▶ **GOAL OF THE EXERCISE**: Among the entries below, one line contains "Task: Toggle the grid view button" and another contains "Given: Click the colorbar". Transcribe those two lines and every line between them, exactly.
------
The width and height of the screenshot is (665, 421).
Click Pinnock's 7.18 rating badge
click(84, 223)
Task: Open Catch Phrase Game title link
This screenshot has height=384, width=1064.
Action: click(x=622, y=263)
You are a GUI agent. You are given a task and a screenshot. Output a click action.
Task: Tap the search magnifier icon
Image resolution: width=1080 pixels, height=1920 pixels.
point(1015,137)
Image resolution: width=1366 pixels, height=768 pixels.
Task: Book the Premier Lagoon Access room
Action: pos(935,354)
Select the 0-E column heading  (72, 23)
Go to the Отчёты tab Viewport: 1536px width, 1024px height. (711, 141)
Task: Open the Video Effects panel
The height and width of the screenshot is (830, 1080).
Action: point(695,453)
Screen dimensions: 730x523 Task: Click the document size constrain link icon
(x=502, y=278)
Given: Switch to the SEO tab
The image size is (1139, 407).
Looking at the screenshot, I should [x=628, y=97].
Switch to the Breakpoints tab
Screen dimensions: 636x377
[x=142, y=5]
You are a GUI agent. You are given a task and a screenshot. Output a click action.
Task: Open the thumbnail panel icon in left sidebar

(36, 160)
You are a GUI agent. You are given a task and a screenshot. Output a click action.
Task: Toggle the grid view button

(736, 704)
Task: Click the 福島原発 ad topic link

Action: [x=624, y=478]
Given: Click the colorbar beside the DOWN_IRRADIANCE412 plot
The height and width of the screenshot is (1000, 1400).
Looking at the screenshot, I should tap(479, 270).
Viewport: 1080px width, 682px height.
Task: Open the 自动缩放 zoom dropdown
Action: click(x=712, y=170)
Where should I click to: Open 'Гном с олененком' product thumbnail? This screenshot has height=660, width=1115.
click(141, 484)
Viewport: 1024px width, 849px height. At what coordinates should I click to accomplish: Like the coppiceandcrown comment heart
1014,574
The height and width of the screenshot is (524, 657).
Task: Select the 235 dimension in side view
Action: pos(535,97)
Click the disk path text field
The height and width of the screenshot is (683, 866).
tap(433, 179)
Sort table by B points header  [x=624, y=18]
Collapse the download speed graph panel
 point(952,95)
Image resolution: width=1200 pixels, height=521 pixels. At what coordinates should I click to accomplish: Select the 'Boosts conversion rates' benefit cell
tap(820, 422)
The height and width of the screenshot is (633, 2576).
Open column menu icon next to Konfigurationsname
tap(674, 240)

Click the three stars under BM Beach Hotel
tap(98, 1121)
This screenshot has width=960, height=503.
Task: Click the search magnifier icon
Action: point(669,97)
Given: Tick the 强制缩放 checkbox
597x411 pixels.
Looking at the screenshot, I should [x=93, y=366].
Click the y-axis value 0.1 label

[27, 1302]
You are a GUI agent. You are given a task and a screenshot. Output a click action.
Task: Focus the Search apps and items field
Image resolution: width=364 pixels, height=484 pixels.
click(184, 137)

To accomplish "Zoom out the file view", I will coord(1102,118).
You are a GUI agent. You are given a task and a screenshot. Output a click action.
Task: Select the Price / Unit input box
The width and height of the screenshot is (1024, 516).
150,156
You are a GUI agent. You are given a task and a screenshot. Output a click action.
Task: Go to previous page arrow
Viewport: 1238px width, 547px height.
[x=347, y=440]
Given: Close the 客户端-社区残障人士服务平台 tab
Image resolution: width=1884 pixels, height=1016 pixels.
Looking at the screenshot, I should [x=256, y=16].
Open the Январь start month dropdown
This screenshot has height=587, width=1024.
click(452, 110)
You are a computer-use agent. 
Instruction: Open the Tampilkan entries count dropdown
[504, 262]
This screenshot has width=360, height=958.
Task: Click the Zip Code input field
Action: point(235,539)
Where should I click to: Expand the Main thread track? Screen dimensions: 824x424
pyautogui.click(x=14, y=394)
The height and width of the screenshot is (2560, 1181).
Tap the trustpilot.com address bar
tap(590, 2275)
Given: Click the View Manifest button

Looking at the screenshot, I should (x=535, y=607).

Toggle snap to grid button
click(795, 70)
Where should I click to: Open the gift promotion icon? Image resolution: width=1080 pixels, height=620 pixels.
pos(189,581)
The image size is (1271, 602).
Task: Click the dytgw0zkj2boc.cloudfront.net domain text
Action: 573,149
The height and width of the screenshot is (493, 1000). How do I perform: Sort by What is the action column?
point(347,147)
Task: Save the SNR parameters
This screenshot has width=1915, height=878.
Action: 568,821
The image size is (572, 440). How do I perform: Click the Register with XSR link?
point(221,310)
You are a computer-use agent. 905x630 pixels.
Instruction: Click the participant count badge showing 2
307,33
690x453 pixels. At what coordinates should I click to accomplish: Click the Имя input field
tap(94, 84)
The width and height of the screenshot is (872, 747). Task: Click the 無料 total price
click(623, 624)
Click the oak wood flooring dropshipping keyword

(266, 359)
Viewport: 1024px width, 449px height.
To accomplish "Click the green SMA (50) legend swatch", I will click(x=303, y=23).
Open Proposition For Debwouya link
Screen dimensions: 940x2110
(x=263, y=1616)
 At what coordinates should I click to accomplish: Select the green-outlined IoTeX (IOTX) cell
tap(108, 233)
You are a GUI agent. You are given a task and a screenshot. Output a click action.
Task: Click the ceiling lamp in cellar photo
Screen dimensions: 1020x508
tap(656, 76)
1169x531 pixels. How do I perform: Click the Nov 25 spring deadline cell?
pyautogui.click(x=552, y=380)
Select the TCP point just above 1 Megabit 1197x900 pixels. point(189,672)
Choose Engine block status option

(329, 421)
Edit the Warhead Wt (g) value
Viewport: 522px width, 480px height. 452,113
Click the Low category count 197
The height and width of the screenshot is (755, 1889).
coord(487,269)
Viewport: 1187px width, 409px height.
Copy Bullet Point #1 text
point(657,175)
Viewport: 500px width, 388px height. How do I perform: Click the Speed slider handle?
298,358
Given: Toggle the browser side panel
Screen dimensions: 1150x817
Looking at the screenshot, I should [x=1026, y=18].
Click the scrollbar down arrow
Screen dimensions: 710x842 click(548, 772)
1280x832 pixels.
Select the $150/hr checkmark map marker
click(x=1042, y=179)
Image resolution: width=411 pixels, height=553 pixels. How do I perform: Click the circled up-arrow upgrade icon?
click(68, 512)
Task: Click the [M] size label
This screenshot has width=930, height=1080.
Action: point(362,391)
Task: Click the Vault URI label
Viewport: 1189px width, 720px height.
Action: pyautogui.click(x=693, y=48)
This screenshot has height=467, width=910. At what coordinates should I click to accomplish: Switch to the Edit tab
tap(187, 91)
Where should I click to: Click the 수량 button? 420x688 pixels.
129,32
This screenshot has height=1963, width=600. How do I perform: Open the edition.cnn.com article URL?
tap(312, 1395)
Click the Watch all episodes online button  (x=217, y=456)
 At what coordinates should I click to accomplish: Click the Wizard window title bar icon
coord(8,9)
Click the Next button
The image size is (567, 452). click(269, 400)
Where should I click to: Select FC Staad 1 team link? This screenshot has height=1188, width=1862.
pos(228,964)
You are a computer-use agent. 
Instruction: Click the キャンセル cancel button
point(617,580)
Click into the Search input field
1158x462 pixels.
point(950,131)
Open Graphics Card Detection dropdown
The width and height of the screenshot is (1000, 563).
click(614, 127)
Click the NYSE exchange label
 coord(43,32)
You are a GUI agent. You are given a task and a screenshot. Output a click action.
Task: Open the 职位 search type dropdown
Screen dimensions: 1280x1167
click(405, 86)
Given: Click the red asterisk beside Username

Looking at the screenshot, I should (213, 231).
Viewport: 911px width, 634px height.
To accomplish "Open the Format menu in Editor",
------
▶ **TASK OUTPUT**:
Task: Toggle the grid view button

(736, 704)
Task: Click the 福島原発 ad topic link

Action: [x=624, y=478]
Given: Click the colorbar beside the DOWN_IRRADIANCE412 plot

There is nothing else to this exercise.